Personal information
- Born: 28 July 1954 (age 71)
- Debut: Round 7, 1977, Collingwood vs. Fitzroy, at Junction Oval
- Height: 177 cm (5 ft 10 in)
- Weight: 90 kg (198 lb)

Playing career^{1}
- Years: Club / Games (Goals)
- 1970–1976: South Fremantle / 105 (69)
- 1977–1982: Collingwood / 096 (19)
- 1983–1984: East Perth / 020 0(5)
- Total:  / 221 (93)

Coaching career^{3}
- Years: Club / Games (W–L–D)
- 1987–1990: South Fremantle / 89 (48–41–0)
- 1992–1993: East Perth / 45 (21–23–1)
- 2001–2005: Perth / 96 (34–62–0)
- ^{1} Playing statistics correct to the end of 1984.^{3} Coaching statistics correct as of 2005.

Career highlights
- 3rd Copeland Trophy 1978-79; Victorian representative 1979; Western Australian representative 5 times; Simpson Medal 1975 (WA v Victoria);

= Stan Magro =

Australian rules footballer and coach

Stanley Charles Magro (born 28 July 1954) is a former Australian rules footballer who played with the Collingwood Football Club in the VFL. He also played for South Fremantle and East Perth in the WAFL.

Remembered as one of the game's finest tacklers, Magro played in three losing Grand Finals over six seasons for the Magpies, including the 1977 draw & 1979 thriller.

After retiring from playing football, he began a career in coaching.
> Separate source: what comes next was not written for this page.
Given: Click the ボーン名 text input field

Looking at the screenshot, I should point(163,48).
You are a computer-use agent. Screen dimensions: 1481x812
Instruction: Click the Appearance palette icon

Initially he coached South Fremantle for four seasons and then East Perth for two in the WAFL before becoming an assistant coach for Collingwood. He then moved back to Western Australia to become an assistant coach for Fremantle Football Club, who sacked him in 1998 when Damian Drum replaced Gerard Neesham as senior coach. In 2005 Magro sued three directors of the club, Gerard McNeill, David Hatt and Ross Kelly and the club itself for $200,000 in lost earnings and damages. He was awarded $43,000 by the courts, but this was later overturned on appeal, although an undisclosed out of court settlement was paid. Magro returned to WAFL coaching in 2001, leading the Perth Football Club for five seasons.

Between 2010 and 2012, Magro was the coach of Myrtleford Football Club in the Ovens & Murray Football League.